Kline introduces us to three very different, but very strong female character in The Exiles. Evangeline is a character that I feel badly for. She got played by the eldest son. She is a bit naive and you can tell she has lived a sheltered life.  She gets accused of stealing, has no alibi, freaks out about this, and she is also pregnant. I mean it can't get much worse.  For the time period, this is social suicide.  Evangeline can't even ask her father to vouch for her character, as he is dead.  So, obviously things are looking pretty dreary for Evangeline.  She spends some time in Newgate Prison, which is a version of hell, and then finds she is selected to be transported by ship to Australia where they have a penal colony.  This isn't some quick voyage though. It's long, arduous, dangerous, and not to mention, there's tons of brazen sailors set on tormenting the female prisoners.  Could you imagine being pregnant in this situation? It's truly a nightmare.  The one good thing that comes out of all of this is her friendship with some of the other women, such as Hazel.

Hazel is an incredible character in The Exiles. Her lousy mother pretty much is the reason why she finds herself on this prison ship and right away you can tell she is much more than just a naive teenager. She knows much more about the world than even Evangeline.  Her mother was a midwife, so Hazel has picked up many skills, which is helpful to the women aboard the ship.  At first the ship's doctor is hesitant to utilize her, but once she proves herself, she makes herself invaluable. I adored her friendship with Evangeline and I loved that they got each other's back.

Kline gives us glimpses into Mathinna's life as an aboriginal young girl living amongst the white colonists. I appreciate Kline doing this as it gives readers a different perspective of what it must have been like to have her world taken away from her. Her story is heartbreaking. She is, essentially, Lady Franklin's little experiment. Can Lady Franklin make the heathen civilized enough to attend tea parties and other events?  Lady Franklin shows her off to her friends as a pet in a way and it's humiliating for Mathinna, not to mention disgraceful.  Mathinna has so much to offer, but no one gives her a voice. She feels so lonely amongst the colonists and longs for her former life.  It was hard to see how Evangeline, Hazel, and Mathinna's story would collide, but trust that Kline makes it happen.

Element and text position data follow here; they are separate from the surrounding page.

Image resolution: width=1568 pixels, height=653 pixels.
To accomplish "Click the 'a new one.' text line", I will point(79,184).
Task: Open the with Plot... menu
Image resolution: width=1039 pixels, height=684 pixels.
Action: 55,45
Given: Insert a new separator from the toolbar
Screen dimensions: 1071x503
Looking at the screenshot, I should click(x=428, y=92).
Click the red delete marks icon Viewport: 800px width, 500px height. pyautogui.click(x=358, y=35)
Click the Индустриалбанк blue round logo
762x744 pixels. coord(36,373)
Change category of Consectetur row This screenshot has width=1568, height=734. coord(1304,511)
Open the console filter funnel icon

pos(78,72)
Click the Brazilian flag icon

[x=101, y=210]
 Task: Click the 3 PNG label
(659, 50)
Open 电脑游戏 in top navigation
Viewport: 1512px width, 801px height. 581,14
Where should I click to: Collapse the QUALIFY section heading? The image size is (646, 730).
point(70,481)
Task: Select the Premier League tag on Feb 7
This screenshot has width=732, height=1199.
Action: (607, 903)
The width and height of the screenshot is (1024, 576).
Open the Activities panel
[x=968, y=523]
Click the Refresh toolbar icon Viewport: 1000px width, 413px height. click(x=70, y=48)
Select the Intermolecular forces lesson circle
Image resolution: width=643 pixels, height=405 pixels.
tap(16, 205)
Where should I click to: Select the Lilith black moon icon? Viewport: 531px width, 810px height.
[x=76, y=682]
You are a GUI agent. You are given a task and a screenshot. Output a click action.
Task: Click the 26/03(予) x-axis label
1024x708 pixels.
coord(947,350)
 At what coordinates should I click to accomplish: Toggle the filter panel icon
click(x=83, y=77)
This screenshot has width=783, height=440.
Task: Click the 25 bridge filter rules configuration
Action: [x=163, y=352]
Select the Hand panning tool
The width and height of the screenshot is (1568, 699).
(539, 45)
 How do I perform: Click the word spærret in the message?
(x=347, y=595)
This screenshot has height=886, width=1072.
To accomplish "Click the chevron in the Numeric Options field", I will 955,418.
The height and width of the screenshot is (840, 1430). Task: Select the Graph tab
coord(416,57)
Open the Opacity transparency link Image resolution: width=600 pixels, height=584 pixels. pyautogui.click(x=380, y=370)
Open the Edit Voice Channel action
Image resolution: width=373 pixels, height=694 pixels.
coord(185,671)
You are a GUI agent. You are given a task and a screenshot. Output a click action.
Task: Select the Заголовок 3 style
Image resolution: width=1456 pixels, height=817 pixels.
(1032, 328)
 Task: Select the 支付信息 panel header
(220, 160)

The Exiles is a powerful story. I learned a lot about nineteenth century Australia and the penal colony.  I loved meeting these strong female characters and appreciated the novel's overall positive message of hope, the importance of female friendships, and the power that resides within us all. If you love historical fiction that is memorable, moving, and smart, look no further. The Exiles is one of my top ten favorite books of the year.


  1. I've been seeing this book everywhere lately! I haven't seen really any books that focus on the penal colony in Australia, so that's really interesting.

    1. It's soo good, Angela. I think you'd like it. I haven't read many books that take place in Australia during 19th century, so it was really unique in that way. Thanks for visiting!